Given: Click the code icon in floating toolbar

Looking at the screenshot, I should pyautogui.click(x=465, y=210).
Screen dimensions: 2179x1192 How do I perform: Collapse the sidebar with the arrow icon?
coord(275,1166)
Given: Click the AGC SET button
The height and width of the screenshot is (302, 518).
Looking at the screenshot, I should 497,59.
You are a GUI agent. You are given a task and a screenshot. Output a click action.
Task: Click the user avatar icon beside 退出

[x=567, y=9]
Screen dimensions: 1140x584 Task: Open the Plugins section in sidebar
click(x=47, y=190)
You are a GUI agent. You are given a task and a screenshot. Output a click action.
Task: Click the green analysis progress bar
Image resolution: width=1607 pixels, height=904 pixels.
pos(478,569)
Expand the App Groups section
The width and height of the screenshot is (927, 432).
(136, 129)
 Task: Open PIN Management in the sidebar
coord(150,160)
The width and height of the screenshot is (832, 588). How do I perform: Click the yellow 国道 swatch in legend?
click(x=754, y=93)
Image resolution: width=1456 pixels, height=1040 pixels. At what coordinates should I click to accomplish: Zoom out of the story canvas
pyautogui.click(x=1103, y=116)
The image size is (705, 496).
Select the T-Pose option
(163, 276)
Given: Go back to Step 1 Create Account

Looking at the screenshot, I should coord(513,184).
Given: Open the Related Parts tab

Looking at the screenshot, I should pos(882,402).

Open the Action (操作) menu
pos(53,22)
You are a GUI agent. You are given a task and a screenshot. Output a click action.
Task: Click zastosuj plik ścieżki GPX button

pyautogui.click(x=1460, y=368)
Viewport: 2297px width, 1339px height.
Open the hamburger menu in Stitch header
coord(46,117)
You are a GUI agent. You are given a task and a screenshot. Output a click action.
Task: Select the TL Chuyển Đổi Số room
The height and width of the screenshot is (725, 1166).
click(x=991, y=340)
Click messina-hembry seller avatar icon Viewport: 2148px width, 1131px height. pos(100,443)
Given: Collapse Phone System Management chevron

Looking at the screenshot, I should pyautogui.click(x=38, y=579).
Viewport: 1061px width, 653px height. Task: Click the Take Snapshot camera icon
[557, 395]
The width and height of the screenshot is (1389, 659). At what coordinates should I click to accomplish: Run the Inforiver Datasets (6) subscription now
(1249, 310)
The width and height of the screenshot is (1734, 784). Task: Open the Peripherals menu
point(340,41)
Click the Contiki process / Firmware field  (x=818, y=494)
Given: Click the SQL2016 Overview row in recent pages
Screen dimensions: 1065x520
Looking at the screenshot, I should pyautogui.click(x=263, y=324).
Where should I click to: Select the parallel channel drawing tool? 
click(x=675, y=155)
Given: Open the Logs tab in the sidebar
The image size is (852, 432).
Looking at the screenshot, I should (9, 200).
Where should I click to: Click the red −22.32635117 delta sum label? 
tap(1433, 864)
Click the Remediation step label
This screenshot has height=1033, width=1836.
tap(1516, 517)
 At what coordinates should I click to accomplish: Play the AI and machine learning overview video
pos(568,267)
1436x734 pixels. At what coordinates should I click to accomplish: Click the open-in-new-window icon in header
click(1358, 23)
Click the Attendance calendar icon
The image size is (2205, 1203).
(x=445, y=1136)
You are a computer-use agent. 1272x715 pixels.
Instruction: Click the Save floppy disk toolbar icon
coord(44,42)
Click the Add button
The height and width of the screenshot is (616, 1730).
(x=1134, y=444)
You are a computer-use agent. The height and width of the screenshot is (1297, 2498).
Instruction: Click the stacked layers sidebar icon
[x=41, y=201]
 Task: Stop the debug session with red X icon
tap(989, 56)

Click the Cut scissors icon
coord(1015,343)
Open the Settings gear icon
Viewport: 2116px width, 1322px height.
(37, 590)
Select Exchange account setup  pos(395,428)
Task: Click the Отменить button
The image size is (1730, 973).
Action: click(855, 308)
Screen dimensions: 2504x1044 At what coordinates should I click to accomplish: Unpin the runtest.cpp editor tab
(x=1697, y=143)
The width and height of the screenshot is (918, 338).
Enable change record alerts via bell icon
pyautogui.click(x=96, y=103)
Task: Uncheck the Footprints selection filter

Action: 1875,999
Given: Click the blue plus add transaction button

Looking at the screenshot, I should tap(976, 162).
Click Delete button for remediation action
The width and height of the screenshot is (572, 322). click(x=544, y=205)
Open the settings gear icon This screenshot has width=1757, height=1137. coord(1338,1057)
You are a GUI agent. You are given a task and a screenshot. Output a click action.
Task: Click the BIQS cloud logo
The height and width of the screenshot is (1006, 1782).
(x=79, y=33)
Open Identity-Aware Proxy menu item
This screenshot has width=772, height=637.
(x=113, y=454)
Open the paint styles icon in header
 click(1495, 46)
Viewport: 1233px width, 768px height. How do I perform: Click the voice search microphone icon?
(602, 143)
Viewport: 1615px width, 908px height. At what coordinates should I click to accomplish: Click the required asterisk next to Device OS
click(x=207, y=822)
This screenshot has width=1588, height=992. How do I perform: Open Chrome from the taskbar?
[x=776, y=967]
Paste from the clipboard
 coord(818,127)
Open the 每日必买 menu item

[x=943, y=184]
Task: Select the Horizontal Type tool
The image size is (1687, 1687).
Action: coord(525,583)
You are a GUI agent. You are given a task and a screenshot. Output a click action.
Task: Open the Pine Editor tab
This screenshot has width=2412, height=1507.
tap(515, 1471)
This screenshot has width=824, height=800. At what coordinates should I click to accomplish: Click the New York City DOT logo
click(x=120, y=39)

-------

### Exercise directions
Take the entries above and transcribe them exactly as they stand.

### Result below
Given: Click the code icon in floating toolbar

Looking at the screenshot, I should pyautogui.click(x=465, y=210).
Screen dimensions: 2179x1192 How do I perform: Collapse the sidebar with the arrow icon?
coord(275,1166)
Given: Click the AGC SET button
The height and width of the screenshot is (302, 518).
Looking at the screenshot, I should 497,59.
You are a GUI agent. You are given a task and a screenshot. Output a click action.
Task: Click the user avatar icon beside 退出

[x=567, y=9]
Screen dimensions: 1140x584 Task: Open the Plugins section in sidebar
click(x=47, y=190)
You are a GUI agent. You are given a task and a screenshot. Output a click action.
Task: Click the green analysis progress bar
Image resolution: width=1607 pixels, height=904 pixels.
pos(478,569)
Expand the App Groups section
The width and height of the screenshot is (927, 432).
(136, 129)
 Task: Open PIN Management in the sidebar
coord(150,160)
The width and height of the screenshot is (832, 588). How do I perform: Click the yellow 国道 swatch in legend?
click(x=754, y=93)
Image resolution: width=1456 pixels, height=1040 pixels. At what coordinates should I click to accomplish: Zoom out of the story canvas
pyautogui.click(x=1103, y=116)
The image size is (705, 496).
Select the T-Pose option
(163, 276)
Given: Go back to Step 1 Create Account

Looking at the screenshot, I should coord(513,184).
Given: Open the Related Parts tab

Looking at the screenshot, I should pos(882,402).

Open the Action (操作) menu
pos(53,22)
You are a GUI agent. You are given a task and a screenshot. Output a click action.
Task: Click zastosuj plik ścieżki GPX button

pyautogui.click(x=1460, y=368)
Viewport: 2297px width, 1339px height.
Open the hamburger menu in Stitch header
coord(46,117)
You are a GUI agent. You are given a task and a screenshot. Output a click action.
Task: Select the TL Chuyển Đổi Số room
The height and width of the screenshot is (725, 1166).
click(x=991, y=340)
Click messina-hembry seller avatar icon Viewport: 2148px width, 1131px height. pos(100,443)
Given: Collapse Phone System Management chevron

Looking at the screenshot, I should pyautogui.click(x=38, y=579).
Viewport: 1061px width, 653px height. Task: Click the Take Snapshot camera icon
[557, 395]
The width and height of the screenshot is (1389, 659). At what coordinates should I click to accomplish: Run the Inforiver Datasets (6) subscription now
(1249, 310)
The width and height of the screenshot is (1734, 784). Task: Open the Peripherals menu
point(340,41)
Click the Contiki process / Firmware field  (x=818, y=494)
Given: Click the SQL2016 Overview row in recent pages
Screen dimensions: 1065x520
Looking at the screenshot, I should pyautogui.click(x=263, y=324).
Where should I click to: Select the parallel channel drawing tool? 
click(x=675, y=155)
Given: Open the Logs tab in the sidebar
The image size is (852, 432).
Looking at the screenshot, I should (9, 200).
Where should I click to: Click the red −22.32635117 delta sum label? 
tap(1433, 864)
Click the Remediation step label
This screenshot has height=1033, width=1836.
tap(1516, 517)
 At what coordinates should I click to accomplish: Play the AI and machine learning overview video
pos(568,267)
1436x734 pixels. At what coordinates should I click to accomplish: Click the open-in-new-window icon in header
click(1358, 23)
Click the Attendance calendar icon
The image size is (2205, 1203).
(x=445, y=1136)
You are a computer-use agent. 1272x715 pixels.
Instruction: Click the Save floppy disk toolbar icon
coord(44,42)
Click the Add button
The height and width of the screenshot is (616, 1730).
(x=1134, y=444)
You are a computer-use agent. The height and width of the screenshot is (1297, 2498).
Instruction: Click the stacked layers sidebar icon
[x=41, y=201]
 Task: Stop the debug session with red X icon
tap(989, 56)

Click the Cut scissors icon
coord(1015,343)
Open the Settings gear icon
Viewport: 2116px width, 1322px height.
(37, 590)
Select Exchange account setup  pos(395,428)
Task: Click the Отменить button
The image size is (1730, 973).
Action: click(855, 308)
Screen dimensions: 2504x1044 At what coordinates should I click to accomplish: Unpin the runtest.cpp editor tab
(x=1697, y=143)
The width and height of the screenshot is (918, 338).
Enable change record alerts via bell icon
pyautogui.click(x=96, y=103)
Task: Uncheck the Footprints selection filter

Action: 1875,999
Given: Click the blue plus add transaction button

Looking at the screenshot, I should tap(976, 162).
Click Delete button for remediation action
The width and height of the screenshot is (572, 322). click(x=544, y=205)
Open the settings gear icon This screenshot has width=1757, height=1137. coord(1338,1057)
You are a GUI agent. You are given a task and a screenshot. Output a click action.
Task: Click the BIQS cloud logo
The height and width of the screenshot is (1006, 1782).
(x=79, y=33)
Open Identity-Aware Proxy menu item
This screenshot has width=772, height=637.
(x=113, y=454)
Open the paint styles icon in header
 click(1495, 46)
Viewport: 1233px width, 768px height. How do I perform: Click the voice search microphone icon?
(602, 143)
Viewport: 1615px width, 908px height. At what coordinates should I click to accomplish: Click the required asterisk next to Device OS
click(x=207, y=822)
This screenshot has width=1588, height=992. How do I perform: Open Chrome from the taskbar?
[x=776, y=967]
Paste from the clipboard
 coord(818,127)
Open the 每日必买 menu item

[x=943, y=184]
Task: Select the Horizontal Type tool
The image size is (1687, 1687).
Action: coord(525,583)
You are a GUI agent. You are given a task and a screenshot. Output a click action.
Task: Open the Pine Editor tab
This screenshot has width=2412, height=1507.
tap(515, 1471)
This screenshot has width=824, height=800. At what coordinates should I click to accomplish: Click the New York City DOT logo
click(x=120, y=39)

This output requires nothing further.